Nyla is a happy, energetic fourth-grader. She lives with her mom in Orchard Beach, a leafy Ann Arundel County neighborhood. She plays with her friends on their tree-lined street.

A few years ago, before her family moved there, Nyla was hospitalized every two months for severe and debilitating asthma, reports a recent National Housing Institute article in Maryland’s Shelterforce magazine. Her mother suffered from depression and the fear of losing her child to the relentless shootings in their former low-income neighborhood in West Baltimore.

Then, Nyla and her mother experienced a drastic improvement in health due to relocation brought about by the department of Housing and Urban Development’s Moving to Opportunity for Fair Housing pilot program.

Nyla’s story illustrates the price of poverty — and of the extreme income inequality that’s an alarming and ever-increasing problem in the United States and in Maryland. Maryland ranks among the wealthiest states in the nation. Our politicians point out that Maryland’s public schools regularly rank No. 1 in Education Week’s yearly review, and our students are leaders in taking AP tests.

Biking Nikon SFO/Flickr

Biking Nikon SFO/Flickr

Yet, while some of our counties are home to the nation’s wealthiest households, we’re no different from the country at large when it comes to income inequality. Inequality in Maryland has grown steadily since 1968.

Maryland ranks No. 18 among the states in terms of the gap between the rich and poor. The wealthiest 3 percent of Marylanders earn 36 percent of the state’s income, while Maryland’s poorest 24 percent earn just 9 percent.

Our reliance on gross domestic product growth to assess whether the economy is improving overall is one factor that keeps the realities of growing inequality in our state and the nation in general largely hidden.

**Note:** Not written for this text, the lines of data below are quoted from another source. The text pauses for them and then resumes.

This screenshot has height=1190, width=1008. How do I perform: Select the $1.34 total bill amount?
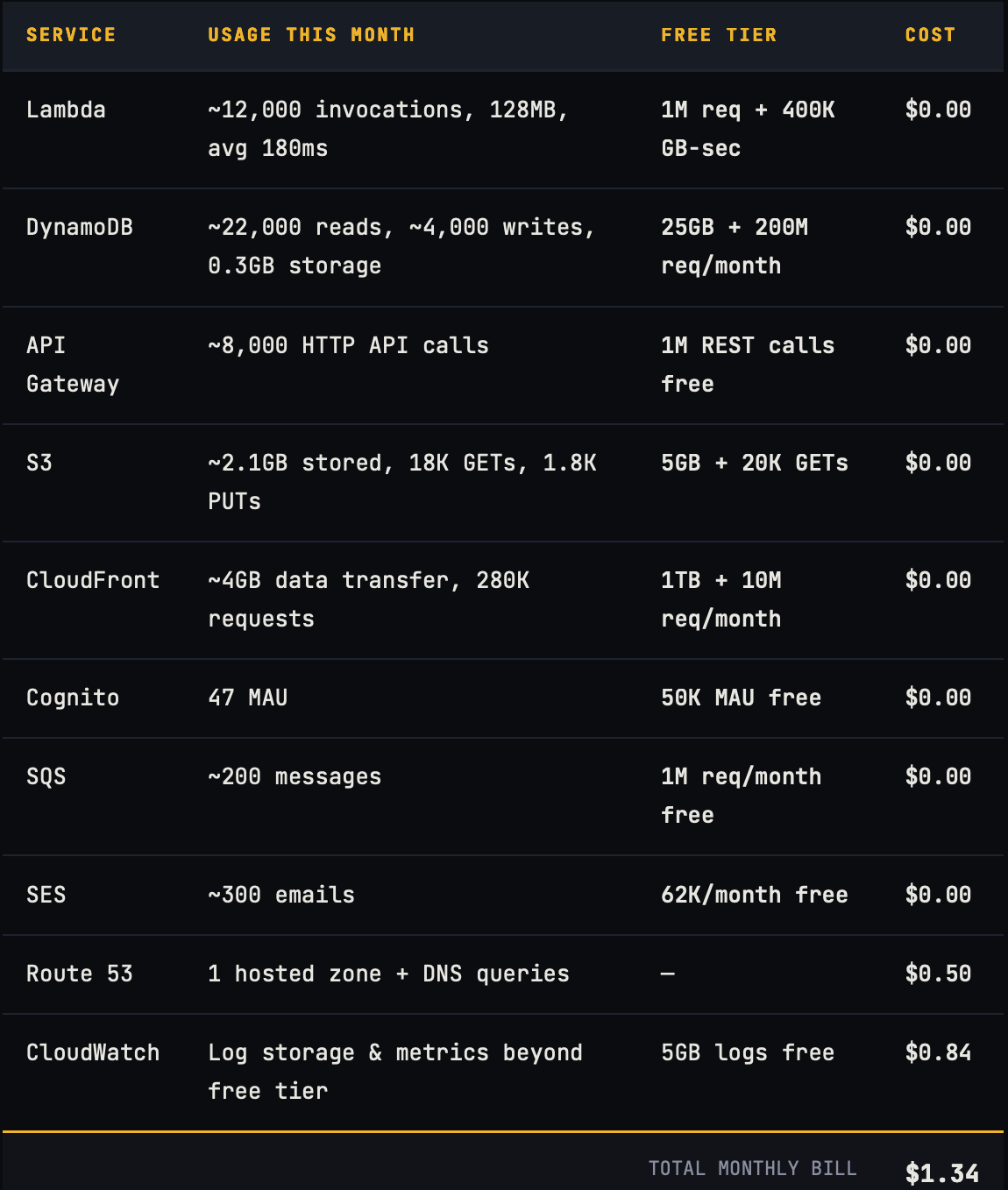click(942, 1173)
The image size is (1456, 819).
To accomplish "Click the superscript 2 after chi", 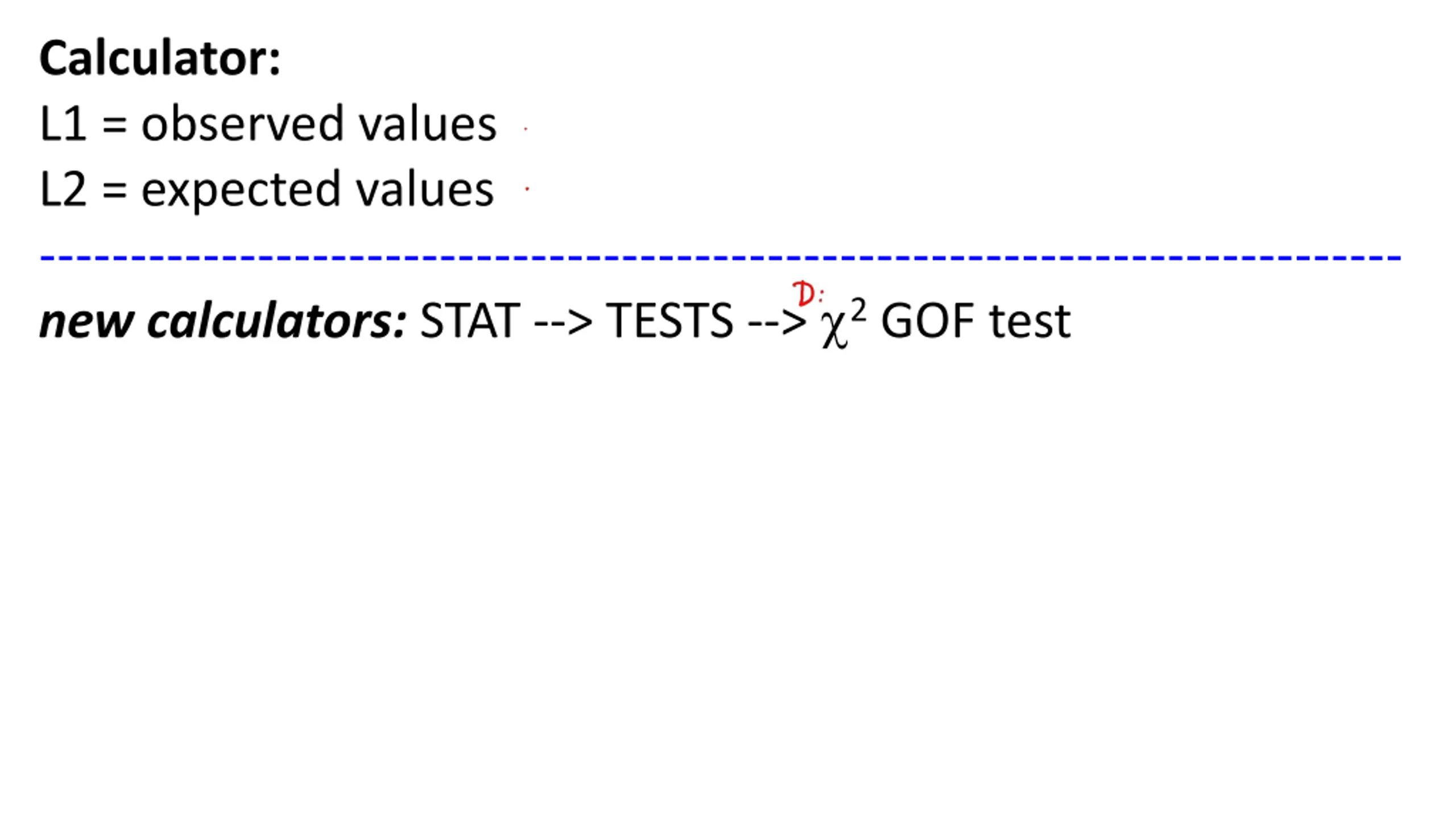I will pos(859,311).
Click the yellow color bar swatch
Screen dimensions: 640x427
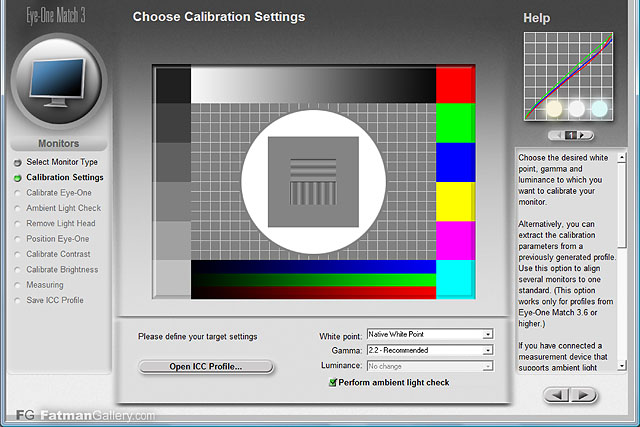(456, 201)
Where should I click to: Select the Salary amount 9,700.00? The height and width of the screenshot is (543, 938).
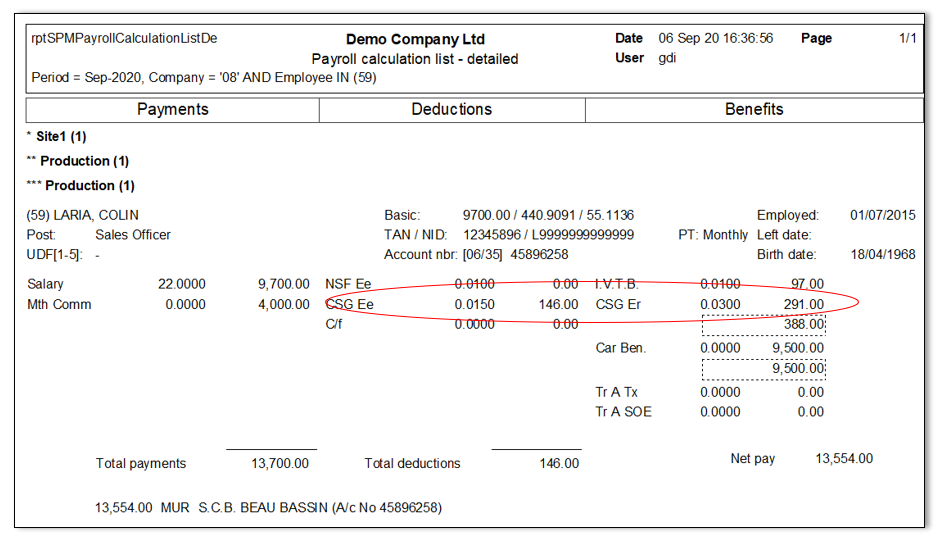click(283, 285)
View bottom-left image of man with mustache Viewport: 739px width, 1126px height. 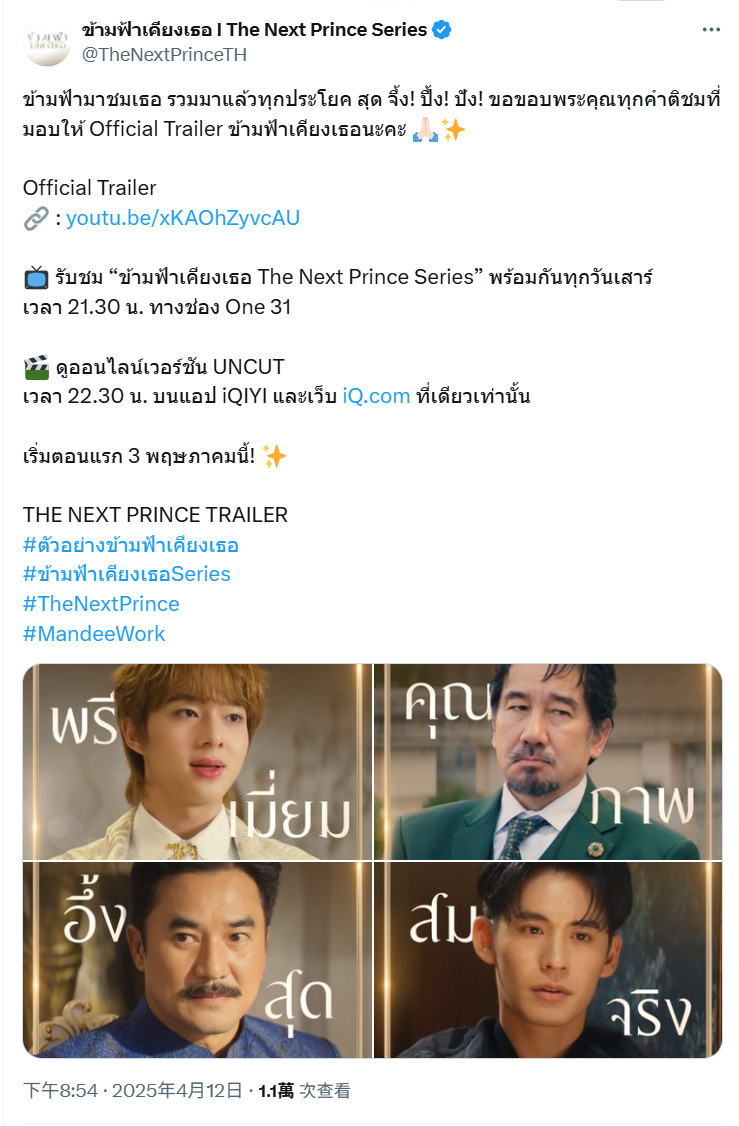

Fortunately, Maryland is leading the nation in using a different measure: the Genuine Progress Indicator. Ours is the first state-level alternative measuring stick of its kind, and it offers a fuller measure of the well-being of those of us who live here. The GPI measures 26 factors in the categories of economic, social and environmental well-being and pools them into a single indicator.

In a new study, the Institute for Policy Studies and the Center for Sustainable Economy examine the troubling trend of Maryland’s growing inequality and what can be done to address it. With input from Maryland-based public-interest groups, the report addresses the economic costs of inequality and what the GPI might be if we had a level of income equity similar to 1968.

One example of measurable improvement can be found in the recent research on housing mobility and health illustrated by the story of Nyla’s family. Moving from a poor neighborhood to a more affluent one appears to significantly improve people’s health. An analysis of the long-term benefits of HUD’s new program illustrates the benefits of reducing inequality.

In Baltimore and four other cities, low-income families who were relocated from the highest-poverty neighborhoods to lower-poverty neighborhoods experienced measurable physical and mental health improvements. Increased employment and decreased welfare costs then followed.

The GPI can help Maryland evaluate the benefits of policies that will reduce our income inequality and achieve a healthier and wealthier workforce. Better-paid workers can more easily do such things as send their kids to college or purchase dishwashers. Such changes could produce estimated benefits to Maryland’s economy of more than $65 billion each year.

When assessing policies affecting our state and the well-being of all our citizens, we should be using a lens such as the Genuine Progress Indicator to measure what really helps us and what really hurts us — including the health of our waterways, the availability of leisure time and the level of our inequality. This goes for Nyla, her mom and the rest of us.

Karen Dolan of Cheverly is an Institute for Policy Studies fellow, and Rebecca Ruggles of Baltimore is the director of the Maryland Environmental Health Network.